The number of people living in severe poverty has fallen from 1.9 billion in 1990 to 689 million in 2017. This is an enormous success that has unfortunately been jeopardised by the pandemic. The World Bank estimates that some 119-124 million people joined the group living in severe poverty last year. This poses a major challenge for international bodies. Many developing countries are faced with the problem of debt. There is open talk of a new debt crisis on the horizon. Hence the discussions on enhancing IMF financing through changes in the number and allocation of the Special Drawing Rights,  which would make it possible to increase the international reserves of IMF member countries.

Many developing countries are faced with the problem of debt. There is open talk of a new debt crisis on the horizon.

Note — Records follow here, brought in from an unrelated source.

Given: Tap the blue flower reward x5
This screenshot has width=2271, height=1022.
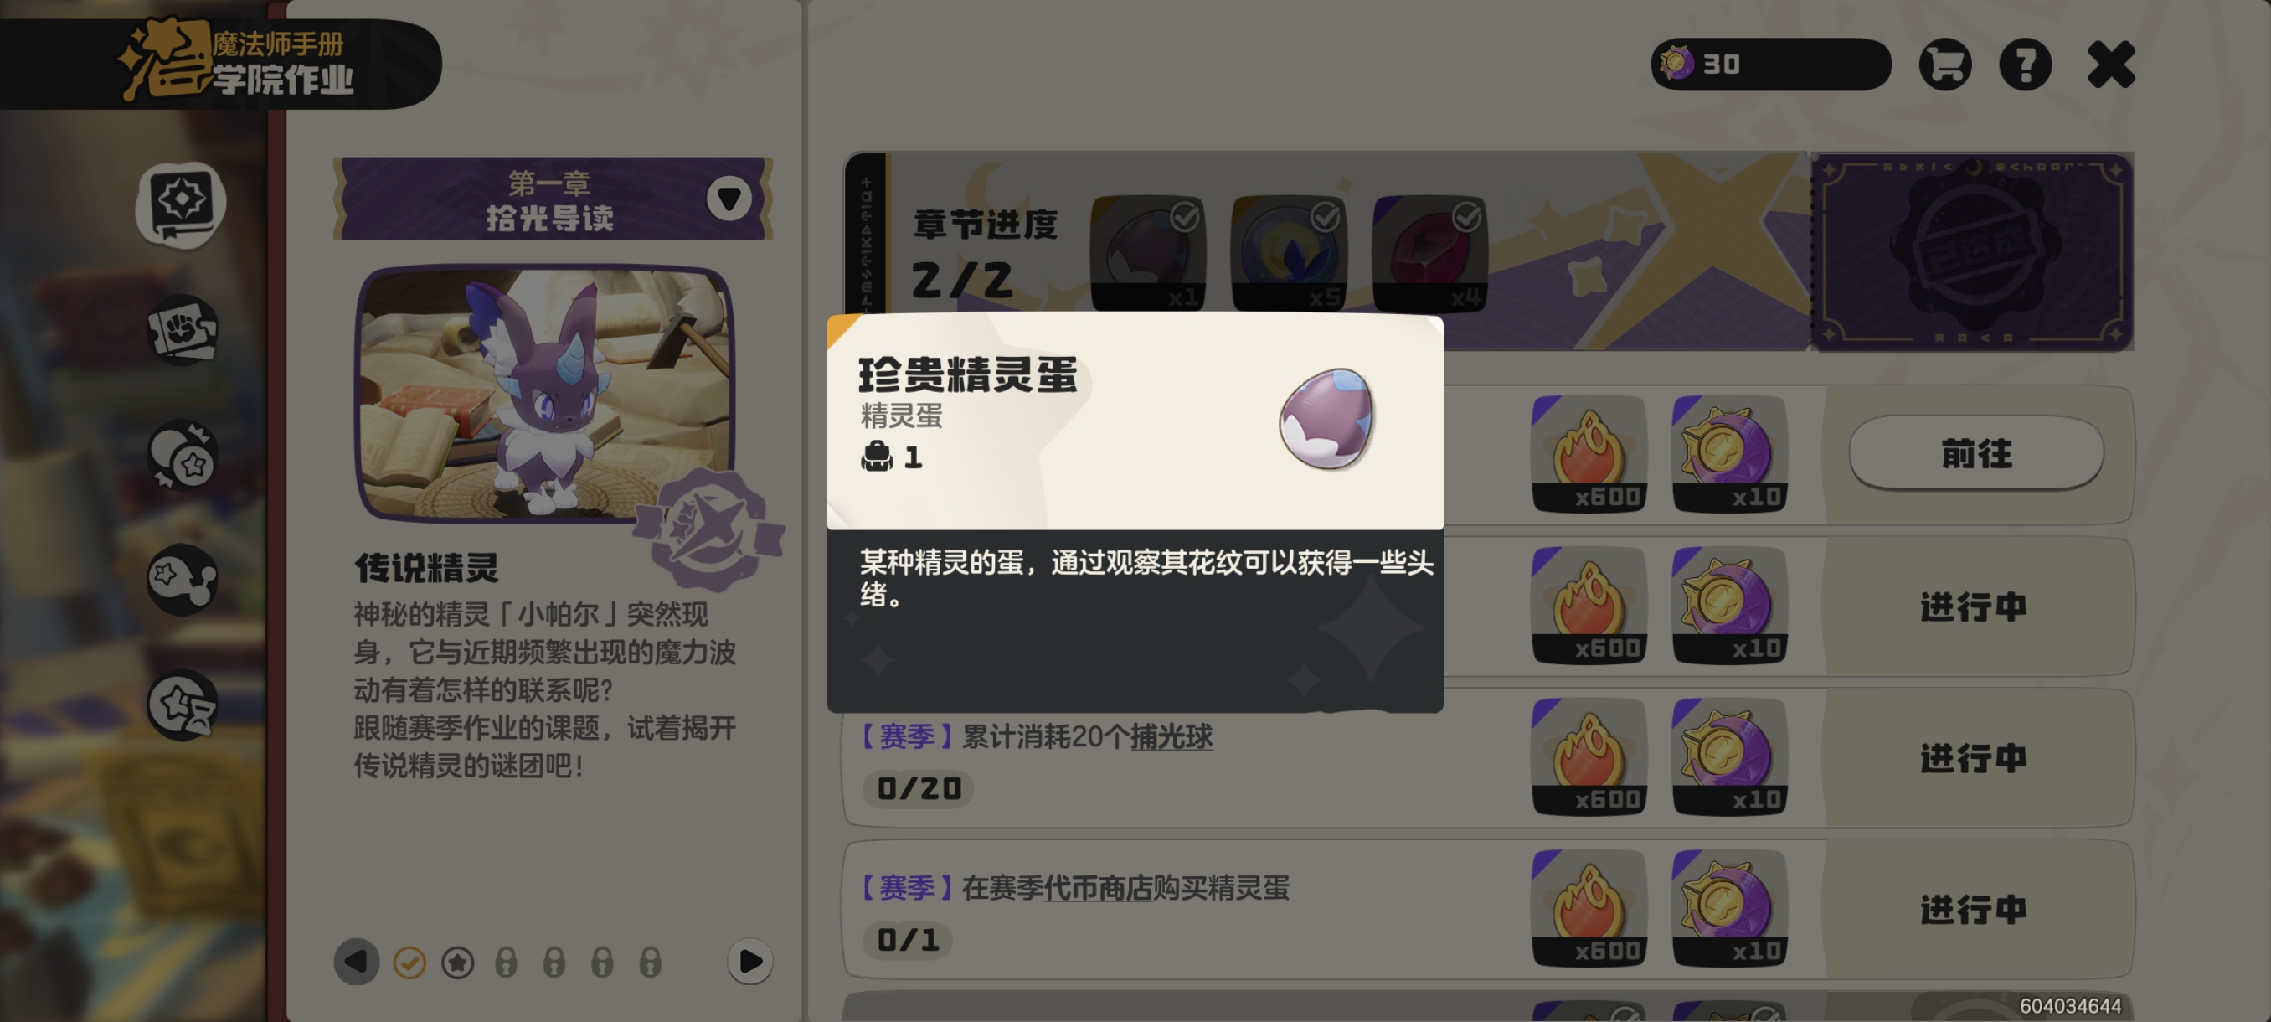Looking at the screenshot, I should [x=1289, y=253].
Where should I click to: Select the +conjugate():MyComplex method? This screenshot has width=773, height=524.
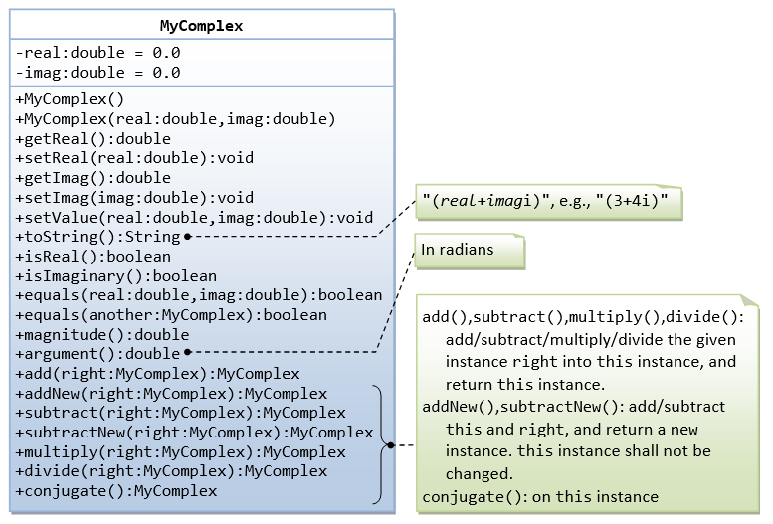click(x=116, y=491)
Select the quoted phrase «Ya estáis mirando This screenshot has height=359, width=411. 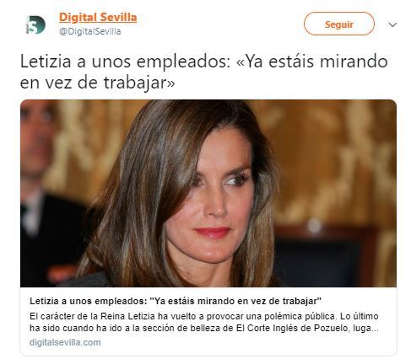pyautogui.click(x=312, y=62)
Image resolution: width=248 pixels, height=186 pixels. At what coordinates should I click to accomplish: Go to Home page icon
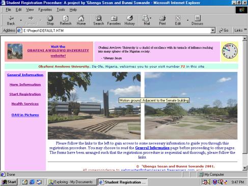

Of course, international aid alone is not enough. Developing countries have to solve many structural problems, that is to say, problems of the labour market, health care, education, and corruption. Financing alone, without improving the activities of domestic institutions, will work only in the short run.

What directions and trends will remain permanent in the post-pandemic Western world – the ones in the field of work organisation or education, those related to technological innovation and social communication, or others?

 By all means, new technologies are here to stay. Today, corporations are doing well in the virtual world. A hybrid system – a few days in the office and a few days of work from home – will be more difficult to put into practice. Here, the challenge will be to ensure that the voices of remote workers are as important as the voices of those sitting at the office conference table. Women will most likely prefer more days of remote work, which will entail the risk that their voices will be less heard and their work will be less appreciated.

In the case of certain positions and functions, remote work will become a standard. And that means it will be possible to hire employees who even live in other countries. For corporations, it’s an opportunity to cut costs, but for skilled workers in Eastern Europe it’s a chance to get better paid jobs across virtual borders. It will be much easier to introduce such a system in EU countries due to common data protection regulations and the possibility of visa-free travel.

– Interview by Maciej Danielewicz

 

Beata Javorcik is Chief Economist of the European Bank for Reconstruction and Development (EBRD) in London, Professor of Economics at the University of Oxford and a fellow of All Souls College.